# Whats it worth?



## Burnmtndog (Jan 8, 2008)

Matthews 2007 Drenlin 29 1/2 / 70. Viper 3 pin sight, Matthews drop away rest, doinker, quiver, maxima 350's with rage 2 blade heads, soft case, 6 maxima practice arrows and a glendel full rut in good shape?


----------



## vinegar strokin (Nov 24, 2010)

I'll give ya 250.


----------



## Joe Archer (Mar 29, 2000)

The ones on Craigslist are going for about 6 bills. Can you adjust the drawlength on Drenalins without a press. I would need to get down to 28 inches. 
<----<<<


----------



## bassdisaster (Jun 21, 2007)

If I were you Id check EBAY and see what they are going for, search archery then highlite Mathews, then search Dreanilin, once the search finishes on the left side there are boxes 1 should say completed items click it and you can see what they have been going for recently, I think you will be pleasently surprized!

BD


----------



## Atchison (Feb 18, 2009)

$350-$400 for the bow, not sure on packaging it with the rest of the stuff


----------



## Burnmtndog (Jan 8, 2008)

Thanks for the info thus far....I'm looking at possibily selling as I haven't bow hunted the last two years...Bird hunting has taken over the void.....


----------



## mmowen01 (Oct 24, 2010)

I believe that the Drenlin's have to be adjusted with modules. If it is set up at 29.5" you might have a little room for adjustment but to go down to 28" is probly going to be a module change. Archery talk will be a better judgment on price because you can see if sellers had to drop there price to get it sold and how long it was up before the thread was closed. On craigslist you never know what things have sold for just what people are trying to get out of them.


----------



## Ack (Oct 3, 2004)

mmowen01 said:


> I believe that the Drenlin's have to be adjusted with modules. If it is set up at 29.5" you might have a little room for adjustment but to go down to 28" is probly going to be a module change. Archery talk will be a better judgment on price because you can see if sellers had to drop there price to get it sold and how long it was up before the thread was closed. On craigslist you never know what things have sold for just what people are trying to get out of them.

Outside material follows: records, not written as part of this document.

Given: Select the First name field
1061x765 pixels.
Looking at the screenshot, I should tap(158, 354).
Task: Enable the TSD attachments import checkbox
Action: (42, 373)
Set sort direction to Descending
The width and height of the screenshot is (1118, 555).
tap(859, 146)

All Mathews bows are draw length specific.....you need to swap out the entire cam to change the draw length.  Atchison is about right....$350-$400 for bare bow price.


----------



## Joe Archer (Mar 29, 2000)

Do you have other cams with the bow? 
<----<<<


----------



## Burnmtndog (Jan 8, 2008)

Joe Archer said:


> Do you have other cams with the bow?
> <----<<<


No other cams, sorry.


----------



## vinegar strokin (Nov 24, 2010)

Joe, most matthews dealers will swap cams for $50. I know the one by me used to do that.


----------



## UNREEL (Jun 8, 2007)

Most Mathews dealers will swap out the cams and charge you a small shop fee, or nothing if you buy something.
_Posted via Mobile Device_


----------



## HunterHads (Jun 28, 2005)

I think you could get a little more for the bare bow. I sold my Switchback XT last summer for just under $500 bare bow. So with everything on it I bet you could get someone to buy it for $600+.
_Posted via Mobile Device_


----------